* _TEXT_
EM@3AM: Blue Baby

Author: Amber Cibrario, DO (EM Attending Physician, San Antonio, TX), Zachary Baker, DO (EM Attending Physician, San Antonio, TX), Rachel Bridwell, MD (@rebridwell, EM Resident Physician, SAUSHEC / San Antonio, TX) // Reviewed by: Alex Koyfman, MD (@EMHighAK) and Brit Long, MD (@long_brit)

Welcome to EM@3AM, an emDOCs series designed to foster your working knowledge by providing an expedited review of clinical basics. We’ll keep it short, while you keep that EM brain sharp.

A 6-day-old male presents with increased work of breathing for last 4 hours and an episode of turning blue, which concerned the family. Mom had a normal pregnancy with no complications, and the baby was born full term with a normal APGAR at birth. Mom denies vomiting and diarrhea.  He was breastfeeding well until earlier this afternoon.

Triage vital signs (VS): BP 64/42, HR 178, RR 48, SpO2 73% on room air, rectal temp 37.2 F (rectal). The baby is lethargic and cyanotic, with a weak cry to stimulation. There is a sunken fontanelle, perioral cyanosis with purple intra-oral mucosa, and blue tongue. He is tachypneic and has mild retractions, clear lung sounds, and dullness to percussion 4 cm past right costal margin. There is poor tone and mottled extremities.

What should you consider?

* _WHAT THIS EXERCISE ASKS_
1. In the blue baby case, what was the infant's SpO2 on room air at triage?
2. Duplicate everything in the blue baby case from "Author: Amber Cibrario, DO" down to "earlier this afternoon.".

* _Saved data entries_
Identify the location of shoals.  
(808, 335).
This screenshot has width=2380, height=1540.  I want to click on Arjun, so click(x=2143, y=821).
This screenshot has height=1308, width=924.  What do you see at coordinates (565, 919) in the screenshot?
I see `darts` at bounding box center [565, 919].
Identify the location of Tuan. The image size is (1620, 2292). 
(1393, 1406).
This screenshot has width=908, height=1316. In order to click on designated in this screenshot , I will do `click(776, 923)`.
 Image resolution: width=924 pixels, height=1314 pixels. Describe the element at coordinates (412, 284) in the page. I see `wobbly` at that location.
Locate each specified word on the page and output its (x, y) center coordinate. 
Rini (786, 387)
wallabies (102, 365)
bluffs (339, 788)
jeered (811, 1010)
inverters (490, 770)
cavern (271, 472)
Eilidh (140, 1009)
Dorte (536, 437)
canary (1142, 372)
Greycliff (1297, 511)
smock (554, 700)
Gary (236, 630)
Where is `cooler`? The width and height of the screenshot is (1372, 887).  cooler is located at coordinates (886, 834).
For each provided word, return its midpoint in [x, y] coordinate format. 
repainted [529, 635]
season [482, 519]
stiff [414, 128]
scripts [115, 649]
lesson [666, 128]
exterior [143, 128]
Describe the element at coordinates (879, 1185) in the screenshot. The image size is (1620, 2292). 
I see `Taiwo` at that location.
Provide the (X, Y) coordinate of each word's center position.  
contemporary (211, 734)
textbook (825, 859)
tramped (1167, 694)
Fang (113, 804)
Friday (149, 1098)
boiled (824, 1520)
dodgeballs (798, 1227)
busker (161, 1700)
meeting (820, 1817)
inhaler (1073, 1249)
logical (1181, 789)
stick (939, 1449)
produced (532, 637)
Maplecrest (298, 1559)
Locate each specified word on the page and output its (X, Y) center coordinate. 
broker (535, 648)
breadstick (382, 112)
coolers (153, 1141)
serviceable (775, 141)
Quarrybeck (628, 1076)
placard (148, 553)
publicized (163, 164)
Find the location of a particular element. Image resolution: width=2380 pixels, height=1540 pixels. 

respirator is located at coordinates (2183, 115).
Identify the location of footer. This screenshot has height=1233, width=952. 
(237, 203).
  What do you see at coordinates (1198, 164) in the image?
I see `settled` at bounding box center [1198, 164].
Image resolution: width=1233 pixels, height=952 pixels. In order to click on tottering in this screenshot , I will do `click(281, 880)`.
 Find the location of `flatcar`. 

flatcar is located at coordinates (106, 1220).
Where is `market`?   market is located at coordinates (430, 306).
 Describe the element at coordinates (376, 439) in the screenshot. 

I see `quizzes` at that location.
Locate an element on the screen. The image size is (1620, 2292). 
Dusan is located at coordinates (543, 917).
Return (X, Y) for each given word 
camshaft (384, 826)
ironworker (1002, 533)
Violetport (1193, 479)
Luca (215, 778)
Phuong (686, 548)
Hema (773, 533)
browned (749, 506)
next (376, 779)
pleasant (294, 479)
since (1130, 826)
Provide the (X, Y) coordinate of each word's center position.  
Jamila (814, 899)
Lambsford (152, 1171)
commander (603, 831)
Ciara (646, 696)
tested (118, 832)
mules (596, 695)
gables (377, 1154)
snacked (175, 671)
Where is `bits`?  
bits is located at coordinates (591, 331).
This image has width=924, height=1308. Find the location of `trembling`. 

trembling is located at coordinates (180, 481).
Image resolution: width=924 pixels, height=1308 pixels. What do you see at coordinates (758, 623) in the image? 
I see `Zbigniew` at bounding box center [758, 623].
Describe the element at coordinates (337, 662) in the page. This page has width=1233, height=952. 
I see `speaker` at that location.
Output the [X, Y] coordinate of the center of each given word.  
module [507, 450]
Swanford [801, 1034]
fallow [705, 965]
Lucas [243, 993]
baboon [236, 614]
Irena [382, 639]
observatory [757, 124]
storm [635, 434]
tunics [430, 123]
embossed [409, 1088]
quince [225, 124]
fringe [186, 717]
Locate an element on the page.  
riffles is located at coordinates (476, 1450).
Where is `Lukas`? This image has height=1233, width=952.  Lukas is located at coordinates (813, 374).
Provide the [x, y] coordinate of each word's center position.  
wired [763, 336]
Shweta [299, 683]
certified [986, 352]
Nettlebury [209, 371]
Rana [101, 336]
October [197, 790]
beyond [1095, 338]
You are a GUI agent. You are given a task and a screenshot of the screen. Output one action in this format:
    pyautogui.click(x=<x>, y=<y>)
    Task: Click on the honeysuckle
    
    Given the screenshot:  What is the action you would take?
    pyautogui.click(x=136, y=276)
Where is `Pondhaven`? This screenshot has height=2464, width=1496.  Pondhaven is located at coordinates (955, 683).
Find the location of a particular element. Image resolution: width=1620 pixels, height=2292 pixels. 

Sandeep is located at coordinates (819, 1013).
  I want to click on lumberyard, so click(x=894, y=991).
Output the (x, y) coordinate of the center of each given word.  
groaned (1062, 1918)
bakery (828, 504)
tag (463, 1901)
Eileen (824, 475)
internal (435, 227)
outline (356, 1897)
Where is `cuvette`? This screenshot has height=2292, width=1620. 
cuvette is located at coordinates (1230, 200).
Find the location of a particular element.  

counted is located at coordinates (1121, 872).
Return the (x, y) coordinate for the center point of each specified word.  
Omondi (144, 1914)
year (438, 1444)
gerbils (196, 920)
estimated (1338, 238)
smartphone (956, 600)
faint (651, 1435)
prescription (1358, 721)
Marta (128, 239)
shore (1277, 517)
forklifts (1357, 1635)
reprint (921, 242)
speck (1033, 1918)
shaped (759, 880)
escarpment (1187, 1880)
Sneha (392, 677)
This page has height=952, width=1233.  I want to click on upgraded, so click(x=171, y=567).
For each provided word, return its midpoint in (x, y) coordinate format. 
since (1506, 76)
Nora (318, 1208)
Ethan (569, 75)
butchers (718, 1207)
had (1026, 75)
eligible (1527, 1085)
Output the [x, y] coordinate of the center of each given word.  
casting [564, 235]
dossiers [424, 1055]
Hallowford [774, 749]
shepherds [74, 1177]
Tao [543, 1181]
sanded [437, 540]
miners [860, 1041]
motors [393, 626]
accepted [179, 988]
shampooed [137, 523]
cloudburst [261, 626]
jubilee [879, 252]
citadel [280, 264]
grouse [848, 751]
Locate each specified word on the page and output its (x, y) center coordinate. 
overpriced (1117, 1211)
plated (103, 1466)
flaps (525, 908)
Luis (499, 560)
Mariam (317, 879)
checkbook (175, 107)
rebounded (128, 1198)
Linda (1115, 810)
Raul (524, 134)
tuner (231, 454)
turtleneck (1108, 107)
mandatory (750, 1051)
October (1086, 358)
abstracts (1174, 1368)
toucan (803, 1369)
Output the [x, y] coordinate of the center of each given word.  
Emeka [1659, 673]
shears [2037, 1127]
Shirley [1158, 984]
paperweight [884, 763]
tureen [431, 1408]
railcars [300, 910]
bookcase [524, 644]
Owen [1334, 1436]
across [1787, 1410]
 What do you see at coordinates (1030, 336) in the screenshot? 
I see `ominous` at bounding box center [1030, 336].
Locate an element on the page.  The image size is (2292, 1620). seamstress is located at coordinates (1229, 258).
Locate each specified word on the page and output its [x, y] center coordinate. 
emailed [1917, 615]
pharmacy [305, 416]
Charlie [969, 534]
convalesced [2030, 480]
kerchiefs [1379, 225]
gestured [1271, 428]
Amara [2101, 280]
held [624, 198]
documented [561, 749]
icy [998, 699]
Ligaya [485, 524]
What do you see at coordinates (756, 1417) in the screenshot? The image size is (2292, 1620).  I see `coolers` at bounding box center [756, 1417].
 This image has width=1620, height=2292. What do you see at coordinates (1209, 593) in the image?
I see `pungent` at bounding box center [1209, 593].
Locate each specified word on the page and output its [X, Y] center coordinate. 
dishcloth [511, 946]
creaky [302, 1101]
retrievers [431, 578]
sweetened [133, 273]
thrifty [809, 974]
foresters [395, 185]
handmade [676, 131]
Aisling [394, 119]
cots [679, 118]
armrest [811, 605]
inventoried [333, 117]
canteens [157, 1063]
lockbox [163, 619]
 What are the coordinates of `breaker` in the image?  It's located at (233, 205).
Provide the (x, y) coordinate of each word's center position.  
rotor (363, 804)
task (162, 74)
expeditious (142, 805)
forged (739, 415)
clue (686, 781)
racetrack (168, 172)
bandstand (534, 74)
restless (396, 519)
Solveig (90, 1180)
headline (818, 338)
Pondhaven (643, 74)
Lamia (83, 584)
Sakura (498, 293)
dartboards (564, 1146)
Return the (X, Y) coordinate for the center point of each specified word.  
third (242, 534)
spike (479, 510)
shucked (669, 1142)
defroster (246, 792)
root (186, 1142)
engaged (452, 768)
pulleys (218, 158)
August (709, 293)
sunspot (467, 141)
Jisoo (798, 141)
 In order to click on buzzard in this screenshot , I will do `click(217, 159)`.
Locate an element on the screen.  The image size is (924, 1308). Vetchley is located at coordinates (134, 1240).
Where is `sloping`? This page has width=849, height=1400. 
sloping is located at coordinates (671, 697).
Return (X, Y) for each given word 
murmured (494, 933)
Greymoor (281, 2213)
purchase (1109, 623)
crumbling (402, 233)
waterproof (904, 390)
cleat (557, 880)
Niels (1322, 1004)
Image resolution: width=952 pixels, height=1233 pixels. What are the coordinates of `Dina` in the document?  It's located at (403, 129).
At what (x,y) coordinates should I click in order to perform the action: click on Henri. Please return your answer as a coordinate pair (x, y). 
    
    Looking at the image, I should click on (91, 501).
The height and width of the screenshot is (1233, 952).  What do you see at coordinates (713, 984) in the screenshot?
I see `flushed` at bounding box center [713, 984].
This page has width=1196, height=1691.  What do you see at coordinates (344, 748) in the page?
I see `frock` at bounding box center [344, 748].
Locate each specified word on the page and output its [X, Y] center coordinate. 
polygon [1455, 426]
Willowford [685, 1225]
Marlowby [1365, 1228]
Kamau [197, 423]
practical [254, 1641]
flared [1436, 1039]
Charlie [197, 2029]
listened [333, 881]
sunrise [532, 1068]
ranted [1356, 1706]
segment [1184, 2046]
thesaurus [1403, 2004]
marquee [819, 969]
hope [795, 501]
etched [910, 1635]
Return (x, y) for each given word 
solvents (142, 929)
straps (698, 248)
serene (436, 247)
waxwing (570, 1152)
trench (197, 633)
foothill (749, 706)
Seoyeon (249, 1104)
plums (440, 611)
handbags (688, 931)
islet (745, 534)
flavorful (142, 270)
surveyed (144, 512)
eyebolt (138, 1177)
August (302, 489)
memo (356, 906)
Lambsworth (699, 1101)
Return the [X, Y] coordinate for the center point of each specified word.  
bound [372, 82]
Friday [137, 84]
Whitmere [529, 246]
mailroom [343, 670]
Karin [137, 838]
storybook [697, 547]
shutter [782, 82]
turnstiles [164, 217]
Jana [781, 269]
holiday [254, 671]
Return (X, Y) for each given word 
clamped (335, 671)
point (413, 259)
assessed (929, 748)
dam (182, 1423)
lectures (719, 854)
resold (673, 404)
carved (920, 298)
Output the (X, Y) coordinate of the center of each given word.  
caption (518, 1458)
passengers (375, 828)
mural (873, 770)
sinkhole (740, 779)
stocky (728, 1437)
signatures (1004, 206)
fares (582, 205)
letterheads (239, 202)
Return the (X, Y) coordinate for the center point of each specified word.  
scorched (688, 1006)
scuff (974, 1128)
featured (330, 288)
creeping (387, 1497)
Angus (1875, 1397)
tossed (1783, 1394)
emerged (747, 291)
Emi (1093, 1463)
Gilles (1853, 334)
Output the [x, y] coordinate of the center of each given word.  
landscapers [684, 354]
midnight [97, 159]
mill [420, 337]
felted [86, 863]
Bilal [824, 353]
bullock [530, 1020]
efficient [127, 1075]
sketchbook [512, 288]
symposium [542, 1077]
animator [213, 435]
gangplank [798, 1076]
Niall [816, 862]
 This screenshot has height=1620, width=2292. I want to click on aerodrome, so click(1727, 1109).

* _SOLUTIONS FOR EACH TASK_
1. 73%

2.
Author: Amber Cibrario, DO (EM Attending Physician, San Antonio, TX), Zachary Baker, DO (EM Attending Physician, San Antonio, TX), Rachel Bridwell, MD (@rebridwell, EM Resident Physician, SAUSHEC / San Antonio, TX) // Reviewed by: Alex Koyfman, MD (@EMHighAK) and Brit Long, MD (@long_brit)

Welcome to EM@3AM, an emDOCs series designed to foster your working knowledge by providing an expedited review of clinical basics. We’ll keep it short, while you keep that EM brain sharp.

A 6-day-old male presents with increased work of breathing for last 4 hours and an episode of turning blue, which concerned the family. Mom had a normal pregnancy with no complications, and the baby was born full term with a normal APGAR at birth. Mom denies vomiting and diarrhea.  He was breastfeeding well until earlier this afternoon.